My Rating: 1 out of 5 stars

My Recommendation: SKIP IT. There is no need to ever see this mess of an art house poseur. 

Call Me by Your Name, written by James Ivory (based on the book by Andre Aciman) and directed by Luca Guadagnino, is the story of 17 year old Elio as he comes of age in a northern Italian town in 1983 and deals with his attraction to Oliver, an American Grad student. The film stars Timothee Chalamet as Elio and Armie Hammer as Oliver and has garnered Academy Award nominations for Best Picture, Best Adapted Screenplay and Best Actor (Chalamet).

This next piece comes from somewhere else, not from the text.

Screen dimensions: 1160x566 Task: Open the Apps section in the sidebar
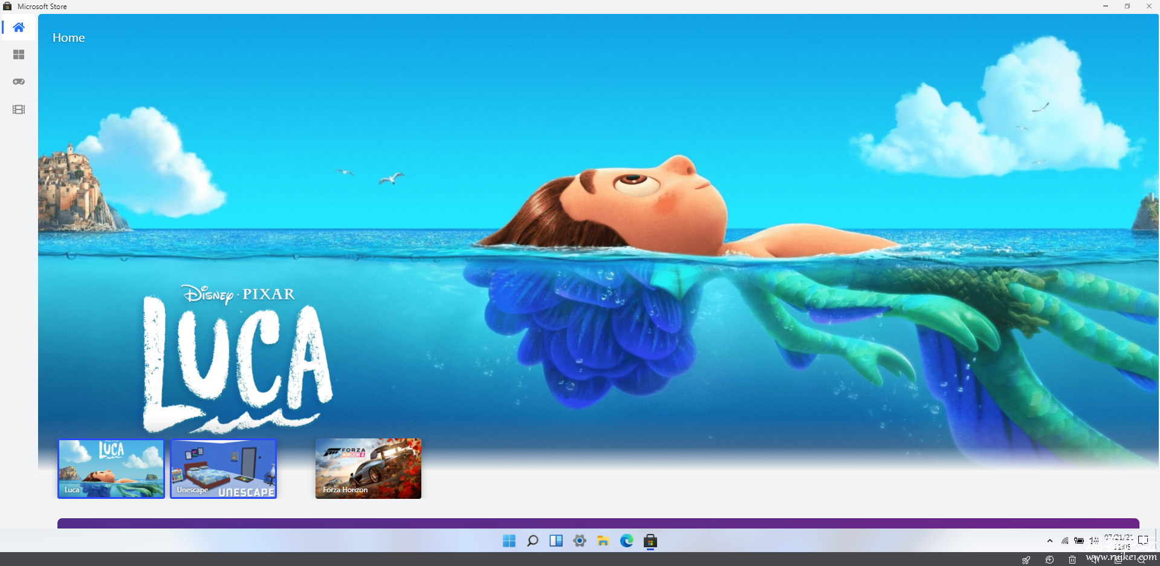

There are times when film critics, in a conscious or unconscious bit of virtue signaling, confirm their bias by endorsing a movie for what it represents culturally or politically rather than for what is actually there on the screen. Such is the case with Call Me by Your Name where many critics desperately yearn for the film to be an artistically poignant, deeply romantic, gay coming-of-age story and therefore declare it to be so (the film has a 96% Critical Rating on Rotten Tomatoes)…when the stark reality is that Call Me by Your Name is a mannered and pretentious art house charlatan that instead of being romantic is stultifyingly pedantic. It is also a breathtakingly dull, overly long, flaccid, trite and abysmal cinematic affair that fails on every single level. This film is only remarkable for being completely devoid of drama, substance or craft.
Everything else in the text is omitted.